Scripts for manuscript figures (others were directly exported from the scripts above):

  • Figure_1_molecular_heterogeneity.Rmd
  • Figure_2_culture_type.Rmd
  • Figure_3_and_S4_unsupervised_clustering.Rmd
  • Figure_4ace_and_5a_cnetplots.Rmd
  • Figure_S1_batch_correction.Rmd
  • Figure_S2_known_markers.Rmd
  • Figure_S3_NE_EMT.Rmd

Helper scripts:

  • Load_packages.R: load all required packages at the beginning of the script (if package is missing, then it needs to be installed beforehand).
  • Utility_functions.R: custom R functions used in the scripts.
  • Color_list.R: specifying the colors for heatmap annotations.

See Sessioninfo.txt for details about the working environment in which the scripts were ran.

Data availability

The proteomics data have been deposited to the ProteomeXchange Consortium via the PRIDE partner repository with the dataset identifiers PXD029805 (cell pellet data) and PXD029821 (culture media data).

Important references

[1] Uhlén M, Karlsson MJ, Hober A, et al. The human secretome. Sci Signal 2019; 12: eaaz0274

[2] Chen G, Chen J, Liu H, et al. Comprehensive Identification and Characterization of Human Secretome Based on Integrative Proteomic and Transcriptomic Data. Front Cell Dev Biol 2019; 7: 299

[3] Meiken J, Walker G, Cooper CR, Min XJ. MetazSecKB: the human and animal secretome and subcellular proteome knowledgebase. Database (Oxford) 2015; 2015: bav077

[4] Hu Z, Yuan J, Long M, et al. The Cancer Surfaceome Atlas integrates genomic, functional and drug response data to identify actionable targets. Nat Cancer 2021; 2: 1406-1422

[5] Bausch-Fluck D, Goldmann U, Müller S, et al.
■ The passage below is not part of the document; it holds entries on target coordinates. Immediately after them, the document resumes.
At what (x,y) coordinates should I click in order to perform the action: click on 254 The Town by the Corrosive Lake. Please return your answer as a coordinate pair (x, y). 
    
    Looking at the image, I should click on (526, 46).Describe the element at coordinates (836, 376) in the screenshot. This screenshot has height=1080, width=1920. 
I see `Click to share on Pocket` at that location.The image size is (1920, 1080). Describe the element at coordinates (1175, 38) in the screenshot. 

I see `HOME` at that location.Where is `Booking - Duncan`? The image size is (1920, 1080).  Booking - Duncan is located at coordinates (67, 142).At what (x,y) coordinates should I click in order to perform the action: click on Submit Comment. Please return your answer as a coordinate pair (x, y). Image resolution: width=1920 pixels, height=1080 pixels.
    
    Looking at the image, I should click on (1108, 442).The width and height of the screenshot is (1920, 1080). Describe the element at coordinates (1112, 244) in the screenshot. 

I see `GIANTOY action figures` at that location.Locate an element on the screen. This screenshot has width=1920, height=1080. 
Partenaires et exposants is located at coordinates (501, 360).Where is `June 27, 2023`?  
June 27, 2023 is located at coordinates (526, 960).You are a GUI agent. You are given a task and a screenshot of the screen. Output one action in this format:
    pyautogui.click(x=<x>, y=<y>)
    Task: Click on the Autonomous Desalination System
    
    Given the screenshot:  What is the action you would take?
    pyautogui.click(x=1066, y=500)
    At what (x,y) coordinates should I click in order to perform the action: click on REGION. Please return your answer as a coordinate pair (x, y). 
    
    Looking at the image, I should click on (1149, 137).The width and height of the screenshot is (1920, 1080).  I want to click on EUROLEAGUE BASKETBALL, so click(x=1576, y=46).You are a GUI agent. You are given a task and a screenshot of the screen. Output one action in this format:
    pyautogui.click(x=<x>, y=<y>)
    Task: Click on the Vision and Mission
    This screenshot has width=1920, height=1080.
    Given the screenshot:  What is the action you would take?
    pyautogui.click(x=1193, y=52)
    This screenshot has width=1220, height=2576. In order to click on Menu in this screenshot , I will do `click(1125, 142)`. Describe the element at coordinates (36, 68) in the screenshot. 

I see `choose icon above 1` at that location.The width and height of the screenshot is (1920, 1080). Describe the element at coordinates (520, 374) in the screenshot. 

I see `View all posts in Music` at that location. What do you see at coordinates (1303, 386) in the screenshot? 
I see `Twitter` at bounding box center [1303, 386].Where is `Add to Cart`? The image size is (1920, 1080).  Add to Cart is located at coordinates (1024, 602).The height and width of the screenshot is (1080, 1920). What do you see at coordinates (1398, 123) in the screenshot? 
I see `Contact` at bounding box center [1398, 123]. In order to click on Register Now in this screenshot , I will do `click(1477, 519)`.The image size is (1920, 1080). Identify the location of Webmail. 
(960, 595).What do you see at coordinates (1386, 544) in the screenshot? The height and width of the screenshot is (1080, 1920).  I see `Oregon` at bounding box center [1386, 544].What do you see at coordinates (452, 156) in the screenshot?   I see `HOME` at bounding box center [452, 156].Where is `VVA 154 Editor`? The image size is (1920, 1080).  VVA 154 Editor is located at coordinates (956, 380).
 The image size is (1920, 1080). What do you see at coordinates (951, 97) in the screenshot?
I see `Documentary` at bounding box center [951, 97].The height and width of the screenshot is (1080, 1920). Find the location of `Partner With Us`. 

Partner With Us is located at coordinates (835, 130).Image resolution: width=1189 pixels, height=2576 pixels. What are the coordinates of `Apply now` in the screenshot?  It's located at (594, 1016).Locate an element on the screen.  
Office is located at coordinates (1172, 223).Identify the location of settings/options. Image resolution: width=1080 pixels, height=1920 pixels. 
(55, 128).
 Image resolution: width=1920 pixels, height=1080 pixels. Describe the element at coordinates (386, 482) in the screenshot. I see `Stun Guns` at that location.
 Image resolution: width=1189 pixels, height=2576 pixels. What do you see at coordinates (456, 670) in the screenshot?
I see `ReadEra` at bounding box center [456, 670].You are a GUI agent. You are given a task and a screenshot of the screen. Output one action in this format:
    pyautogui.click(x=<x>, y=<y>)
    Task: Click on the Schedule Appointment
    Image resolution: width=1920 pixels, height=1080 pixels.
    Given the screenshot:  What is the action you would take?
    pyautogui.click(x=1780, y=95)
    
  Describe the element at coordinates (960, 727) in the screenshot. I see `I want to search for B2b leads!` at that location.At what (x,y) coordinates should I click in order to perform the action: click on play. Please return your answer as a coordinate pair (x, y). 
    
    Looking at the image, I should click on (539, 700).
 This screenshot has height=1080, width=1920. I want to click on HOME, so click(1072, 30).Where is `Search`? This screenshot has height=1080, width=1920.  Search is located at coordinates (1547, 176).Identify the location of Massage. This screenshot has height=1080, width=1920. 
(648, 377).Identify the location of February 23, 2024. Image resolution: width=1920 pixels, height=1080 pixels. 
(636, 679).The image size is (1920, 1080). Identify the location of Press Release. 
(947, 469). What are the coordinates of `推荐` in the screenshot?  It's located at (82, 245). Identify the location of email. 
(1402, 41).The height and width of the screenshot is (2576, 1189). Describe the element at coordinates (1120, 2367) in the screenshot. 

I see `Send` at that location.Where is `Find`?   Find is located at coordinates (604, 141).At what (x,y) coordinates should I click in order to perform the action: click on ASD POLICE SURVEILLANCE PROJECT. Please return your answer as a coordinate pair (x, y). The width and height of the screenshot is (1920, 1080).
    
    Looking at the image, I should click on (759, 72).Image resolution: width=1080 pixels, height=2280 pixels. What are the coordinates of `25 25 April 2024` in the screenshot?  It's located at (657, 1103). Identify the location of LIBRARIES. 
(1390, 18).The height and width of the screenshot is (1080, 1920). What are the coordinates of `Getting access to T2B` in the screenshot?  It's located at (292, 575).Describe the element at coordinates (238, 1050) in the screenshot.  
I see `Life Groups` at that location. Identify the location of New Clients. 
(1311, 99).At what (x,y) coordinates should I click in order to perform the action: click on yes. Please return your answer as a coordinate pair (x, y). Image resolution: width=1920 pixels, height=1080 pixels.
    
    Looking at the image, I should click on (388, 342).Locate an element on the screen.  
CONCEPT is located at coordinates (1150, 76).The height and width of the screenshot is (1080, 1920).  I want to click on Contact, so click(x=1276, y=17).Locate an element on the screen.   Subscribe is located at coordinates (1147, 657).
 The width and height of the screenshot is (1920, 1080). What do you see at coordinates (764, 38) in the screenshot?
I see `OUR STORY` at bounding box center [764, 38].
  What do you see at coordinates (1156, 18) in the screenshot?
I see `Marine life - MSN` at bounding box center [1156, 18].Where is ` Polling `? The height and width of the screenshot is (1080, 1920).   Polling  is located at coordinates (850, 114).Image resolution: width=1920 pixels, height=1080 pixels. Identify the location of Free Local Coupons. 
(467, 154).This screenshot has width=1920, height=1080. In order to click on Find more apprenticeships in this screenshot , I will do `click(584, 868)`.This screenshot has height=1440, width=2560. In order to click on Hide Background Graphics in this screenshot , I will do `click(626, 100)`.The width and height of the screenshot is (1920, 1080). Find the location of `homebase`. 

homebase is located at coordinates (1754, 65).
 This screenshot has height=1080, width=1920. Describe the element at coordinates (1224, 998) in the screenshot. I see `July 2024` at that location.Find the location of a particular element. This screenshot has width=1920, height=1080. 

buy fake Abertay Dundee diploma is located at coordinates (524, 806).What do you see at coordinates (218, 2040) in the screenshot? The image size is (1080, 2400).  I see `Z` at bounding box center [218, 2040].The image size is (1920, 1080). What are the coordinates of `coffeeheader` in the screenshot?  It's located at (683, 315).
The in silico human surfaceome. Proc Natl Acad Sci. 2018; 115: E10988-E10997

[6] https://www.proteinatlas.org/humanproteome/blood+protein

[7] https://www.proteinatlas.org/humanproteome/tissue/druggable

[8] Gonçalves E, Poulos RC, Cai Z, et al. Pan-cancer proteomic map of 949 human cell lines. Cancer Cell 2022; 40: P835-849.E8

[9] George J, Lim JS, Jang SJ, et al. Comprehensive genomic profiles of small cell lung cancer. Nature 2015; 524: 47-53

[10] Ghandi M, Huang FW, Jané-Valbuena J, et al. Next-generation characterization of the Cancer Cell Line Encyclopedia. Nature 2019; 569: 503-508

[11] https://github.com/broadinstitute/ssGSEA2.0

[12] Yang W, Soares J, Greninger P, et al. Genomics of Drug Sensitivity in Cancer (GDSC): a resource for therapeutic biomarker discovery in cancer cells. Nucleic Acids Res 2013; 41: D955-D961.